L'avvocatessa Wania Della Vigna

L'AQUILA

Morì nel sisma, la Regione paga 1 milione 

Ente condannato in sede civile (insieme all’Azienda per il diritto agli studi universitari) a risarcire i familiari di una vittima

L’AQUILA. Finora, nei processi sui crolli avvenuti il 6 aprile del 2009 (in particolare nei processi penali) le responsabilità degli enti locali non erano mai emerse, ammesso che fossero state cercate. Ci è voluta la costanza, la passione e spesso la cocciutaggine di alcuni avvocati per arrivare, almeno in sede civile, a tirare in ballo le colpe di chi doveva vigilare su progettazioni, manutenzioni e sicurezza e non lo ha fatto. Pochi giorni fa (la sentenza porta la data del 16 agosto) il tribunale civile dell’Aquila ha condannato la Regione e l’Azienda per il diritto allo studio (Adsu) al pagamento di un milione e 200mila euro ai familiari di Hamade Hussein (conosciuto come Michelone), uno degli 8 ragazzi che hanno perso la vita nella Casa dello studente, crollata la notte del 6 aprile 2009.

Il sito della Casa dello Studente così come si presenta oggi

A darne notizia è l’avvocato Wania Della Vigna, che in questi anni si è battuta senza risparmio a sostegno dei familiari degli studenti deceduti e di quelli che rimasero gravemente feriti.
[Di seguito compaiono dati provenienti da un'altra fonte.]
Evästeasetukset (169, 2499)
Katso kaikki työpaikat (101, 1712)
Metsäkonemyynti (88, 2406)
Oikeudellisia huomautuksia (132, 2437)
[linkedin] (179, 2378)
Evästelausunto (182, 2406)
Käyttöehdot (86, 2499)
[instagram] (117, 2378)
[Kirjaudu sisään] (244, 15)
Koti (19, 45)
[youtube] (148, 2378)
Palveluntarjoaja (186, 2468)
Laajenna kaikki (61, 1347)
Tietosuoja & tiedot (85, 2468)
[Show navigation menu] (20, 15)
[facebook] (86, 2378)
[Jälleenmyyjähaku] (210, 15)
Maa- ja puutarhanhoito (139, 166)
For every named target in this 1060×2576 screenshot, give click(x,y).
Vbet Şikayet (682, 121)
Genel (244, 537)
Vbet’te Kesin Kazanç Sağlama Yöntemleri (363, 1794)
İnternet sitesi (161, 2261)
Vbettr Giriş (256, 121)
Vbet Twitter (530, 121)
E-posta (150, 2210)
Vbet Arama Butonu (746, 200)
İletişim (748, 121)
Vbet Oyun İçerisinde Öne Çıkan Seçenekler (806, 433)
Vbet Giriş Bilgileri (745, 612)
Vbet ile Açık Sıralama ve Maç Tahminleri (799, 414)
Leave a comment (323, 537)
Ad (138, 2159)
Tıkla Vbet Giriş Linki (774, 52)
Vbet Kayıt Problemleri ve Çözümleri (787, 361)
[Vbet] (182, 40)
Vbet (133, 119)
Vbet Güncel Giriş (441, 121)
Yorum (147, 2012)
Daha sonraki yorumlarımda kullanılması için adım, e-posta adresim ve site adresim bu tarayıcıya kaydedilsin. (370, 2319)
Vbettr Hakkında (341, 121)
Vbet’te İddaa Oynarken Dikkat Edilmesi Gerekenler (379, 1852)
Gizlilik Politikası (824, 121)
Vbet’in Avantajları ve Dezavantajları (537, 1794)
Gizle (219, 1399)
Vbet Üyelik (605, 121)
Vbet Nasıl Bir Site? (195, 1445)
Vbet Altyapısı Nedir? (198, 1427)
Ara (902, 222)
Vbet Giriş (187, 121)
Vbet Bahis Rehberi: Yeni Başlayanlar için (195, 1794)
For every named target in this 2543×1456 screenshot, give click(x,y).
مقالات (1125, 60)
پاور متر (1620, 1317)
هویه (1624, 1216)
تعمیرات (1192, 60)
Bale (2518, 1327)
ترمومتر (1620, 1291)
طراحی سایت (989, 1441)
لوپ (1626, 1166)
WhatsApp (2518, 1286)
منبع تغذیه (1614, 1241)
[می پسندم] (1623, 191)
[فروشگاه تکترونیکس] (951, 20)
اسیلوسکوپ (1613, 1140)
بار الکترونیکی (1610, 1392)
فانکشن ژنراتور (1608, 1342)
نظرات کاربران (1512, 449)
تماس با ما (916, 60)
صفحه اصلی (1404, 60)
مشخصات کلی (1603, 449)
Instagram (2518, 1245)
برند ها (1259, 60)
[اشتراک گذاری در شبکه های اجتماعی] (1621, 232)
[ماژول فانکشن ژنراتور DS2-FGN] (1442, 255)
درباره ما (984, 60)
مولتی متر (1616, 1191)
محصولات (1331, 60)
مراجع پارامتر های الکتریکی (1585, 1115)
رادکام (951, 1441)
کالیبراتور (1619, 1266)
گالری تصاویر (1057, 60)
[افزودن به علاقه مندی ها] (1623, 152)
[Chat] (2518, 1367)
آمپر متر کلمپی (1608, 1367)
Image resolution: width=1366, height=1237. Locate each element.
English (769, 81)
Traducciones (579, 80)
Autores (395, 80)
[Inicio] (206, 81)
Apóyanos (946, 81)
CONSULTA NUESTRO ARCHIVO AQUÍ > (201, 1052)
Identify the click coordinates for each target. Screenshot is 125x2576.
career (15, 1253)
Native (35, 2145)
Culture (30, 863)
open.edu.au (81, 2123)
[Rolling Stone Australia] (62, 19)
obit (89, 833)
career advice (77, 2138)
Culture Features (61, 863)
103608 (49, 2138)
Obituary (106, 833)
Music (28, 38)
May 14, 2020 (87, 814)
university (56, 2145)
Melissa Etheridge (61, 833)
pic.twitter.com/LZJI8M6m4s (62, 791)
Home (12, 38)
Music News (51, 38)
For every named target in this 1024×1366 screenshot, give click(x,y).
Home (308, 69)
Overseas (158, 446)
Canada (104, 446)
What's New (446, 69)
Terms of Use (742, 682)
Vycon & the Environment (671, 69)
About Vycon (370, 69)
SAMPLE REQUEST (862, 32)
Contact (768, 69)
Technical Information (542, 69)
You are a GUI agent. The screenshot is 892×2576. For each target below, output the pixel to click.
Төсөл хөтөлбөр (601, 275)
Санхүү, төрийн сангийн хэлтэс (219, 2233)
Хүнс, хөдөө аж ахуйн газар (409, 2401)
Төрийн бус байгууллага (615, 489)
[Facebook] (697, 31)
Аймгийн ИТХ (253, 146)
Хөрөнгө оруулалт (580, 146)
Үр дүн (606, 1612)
La storia della Casa dello studente è una di quelle simbolo del sisma del 2009. Il processo penale ha portato alla condanna, in via definitiva, di quattro persone. Oggi un giudice ha stabilito che ci furono responsabilità civili anche da parte degli enti che non fecero fino in fondo il proprio dovere. La sentenza arriva a quasi 10 anni dal sisma e durante le tante udienze non sono mancati i soliti “scaricabarile” per evitare che si facesse un minimo di chiarezza.
Seppur in estrema sintesi, vediamo come viene motivata la sentenza. Fermo restando – afferma il giudice – la responsabilità dei quattro già condannati in sede penale e premettendo che «debba escludersi il carattere eccezionale o anomalo del sisma – tale da renderlo cioè un evento imprevedibile e pertanto imprevenibile – sussiste la responsabilità dei due enti ai sensi dell’articolo 2053 del codice civile: la Regione in quanto proprietaria dell’edificio e l’Adsu (azienda per il diritto allo studio) che l’aveva in comodato d’uso con obbligo di manutenzione ordinaria e straordinaria. L’articolo 2053 – è scritto nella motivazione – pone in capo al proprietario la responsabilità per i danni derivanti dalla rovina di un edificio – fattispecie cui è con ogni evidenza riconducibile il crollo della Casa dello studente – a meno che non provi che essa non dipende da vizio di costruzione o difetto di manutenzione. La responsabilità ha carattere oggettivo e si basa sulla circostanza che chi dispone del potere, materiale e giuridico, di controllo e di intervento sull’immobile, è tenuto a rispondere dei danni che esso cagiona. L’uso attribuito all’Adsu – con disposizione di legge – e con esplicito obbligo di manutenzione ordinaria e straordinaria, impone di estendere anche a tale ente la predetta responsabilità. Trattandosi di una responsabilità oggettiva, resta indifferente l’avvenuta assoluzione in sede penale dei vertici dell’Adsu, posto che la responsabilità penale individuale non può prescindere dall’elemento soggettivo, non richiesto invece dalla disposizione in questione, la quale, peraltro, si atteggia anche a responsabilità per fatto altrui, nel senso che, ove il crollo dell’edificio sia derivato da vizio di costruzione o difetto di manutenzione, il proprietario e chi lo aveva in comodato d’uso ne rispondono verso terzi, indipendentemente dall’eventuale imputabilità ad altri – ad esempio e in astratto a progettisti e/o appaltatori – dei vizi o del difetto. Nel caso di specie, detti enti non solo non hanno fornito la prova liberatoria necessaria, ma risulta anzi positivamente accertato che l’immobile collassò proprio per vizi originari di costruzione e per la difettosa manutenzione dello stesso, eseguita in dispregio delle cautele che avrebbero dovuto governare l’operazione».
Si tratta del secondo caso di risarcimento in sede civile dopo quello a favore dei figli di Vinicio D’Andrea e Angela Belfatto, morti a seguito del crollo della loro abitazione in via Luigi Sturzo numero 33. In questo caso il tribunale ha condannato il ministero delle Infrastrutture e dei trasporti e quello dell’Interno perché, attraverso i loro uffici periferici, non avevano «diligentemente adempiuto ai compiti di vigilanza e controllo di rispettiva competenza in materia edilizia, consentendo la realizzazione di una costruzione difforme dalle prescrizioni normative vigenti all’epoca, incapace di resistere all’azione di un sisma non avente carattere anomalo o eccezionale». Le due sentenze di fatto stabiliscono che le istituzioni devono vigilare a garanzia della sicurezza dei cittadini. Se non lo fanno ne debbono rispondere in tribunale.